The Fisher & Paykel Healthcare Corp Ltd (ASX: FPH) share price could be on the move today after the release of a record full year result.
How did Fisher & Paykel Healthcare perform in FY 2020?
For the 12 months ended 31 March 2020, Fisher & Paykel Healthcare delivered operating revenue of NZ$1.26 billion. This was an 18% increase on the prior corresponding period or a 14% increase in constant currency.
On the bottom line, the medical device company reported a 37% jump in net profit after tax to NZ$287.3 million. This was positively impacted by tax changes including research and development tax credit and building tax depreciation. Excluding these and favourable currency movements, net profit after tax would have been up 23% year on year.
Both its operating revenue and profit after tax came in ahead of its guidance. Management had guided to operating revenue of NZ$1.24 billion and net profit after tax in the range of NZ$275 million to NZ$280 million.
What were the drivers of its growth?
The key drivers of its growth were increasing use of its Optiflow nasal high flow therapy, demand for products to treat COVID-19 patients, and strong hospital hardware sales throughout the course of the year.
Hospital product revenue increased 25% to NZ$801.3 million and Homecare product revenue lifted 9% to US$457 million.
The company’s Managing Director and CEO, Lewis Gradon, commented: “The 2020 financial year was already on track to deliver strong growth before the coronavirus impacted sales. Beginning in January, the demand for our respiratory humidifiers accelerated in a way that has been unprecedented.”
“With new processes, new procedures and new ways of working safely, we managed to double and in some instances triple, output for some of our hospital hardware products over just a few months at the end of the year. I’m incredibly proud of our people and their unyielding commitment to doing the right thing for patients,” he added.
FY 2021 outlook.
Mr Gradon warned that there was a lot of uncertainty for FY 2021 because of the pandemic.
He explained: “We cannot predict the scope, duration or impact of COVID-19 and its effects on our operations and financial results. In the midst of this uncertainty, we will continue doing what we are known for – expanding our range of innovative products with patients at the centre.”

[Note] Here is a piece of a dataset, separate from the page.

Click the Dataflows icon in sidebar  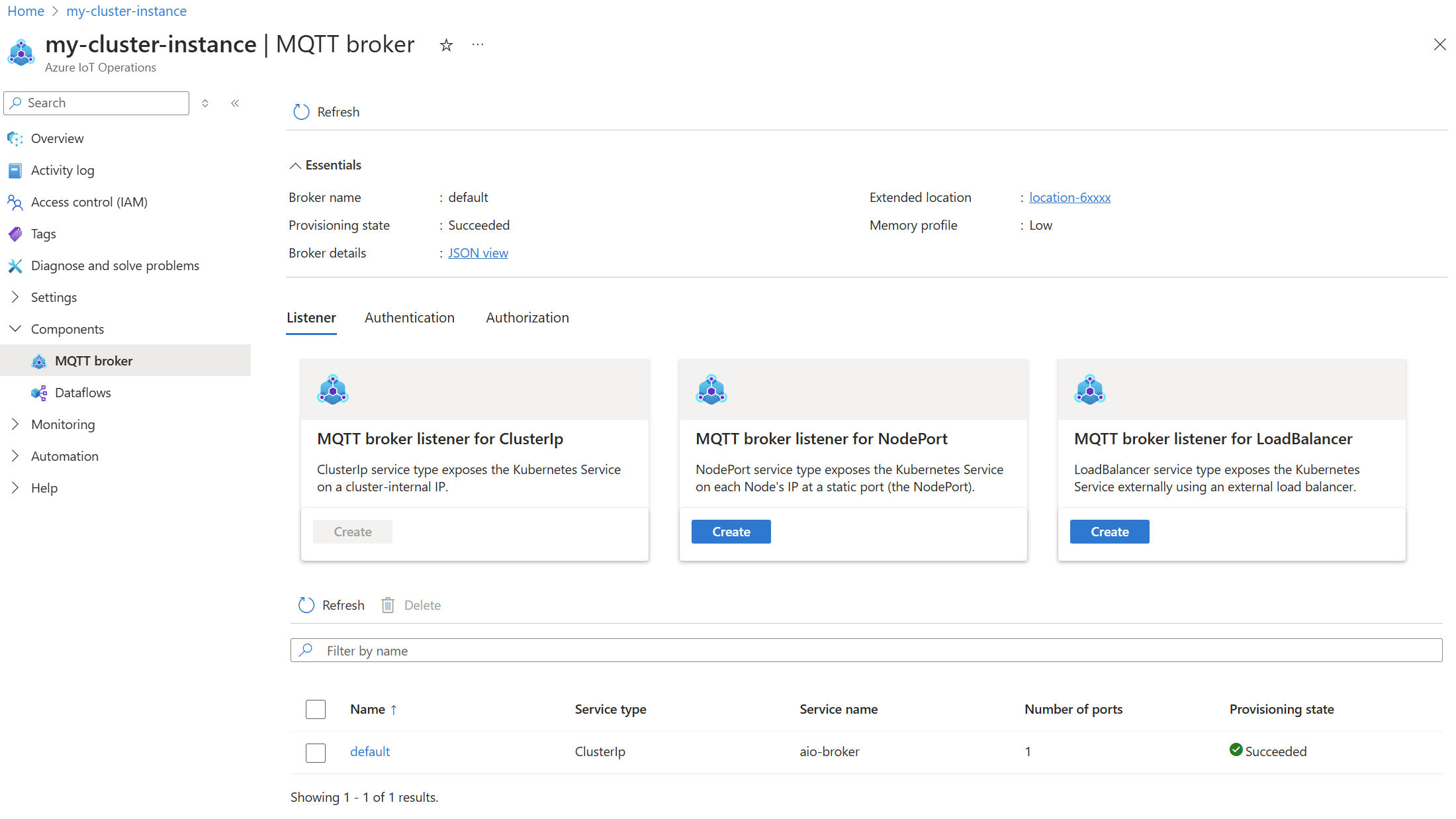41,392
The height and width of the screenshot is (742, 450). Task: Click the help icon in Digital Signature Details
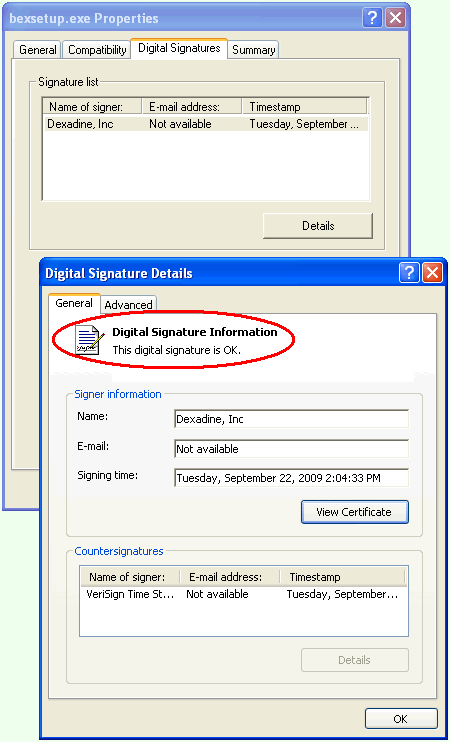pos(409,274)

Nevertheless, the company has started FY 2021 very strongly, particularly in respect to its Hospital product sales.
During the first three months of FY 2021, Hospital product sales have continued to accelerate, with hardware growth of over 300%. Hospital consumables are also up over 33% compared to the prior corresponding period.
Things aren’t quite as positive for its Homecare products, which are seeing evidence of both a lower obstructive sleep apnoea (OSA) diagnosis rate and mask resupply levels returning to normal levels. Homecare product revenue is up in the region of 9% over the first three months.
Looking ahead, management expects FY 2021 operating revenue to be approximately NZ$1.48 billion and net profit after tax to be in the range of NZ$325 million to NZ$340 million. This will be an increase of 17.5% and 13.1% to 18.3%, respectively.
This guidance is based on global hospitalisations due to COVID-19 peaking during the first quarter of this financial year, and hospitalisations for respiratory-related illnesses and OSA diagnostic activity steadily returning to normal by the end of the first half.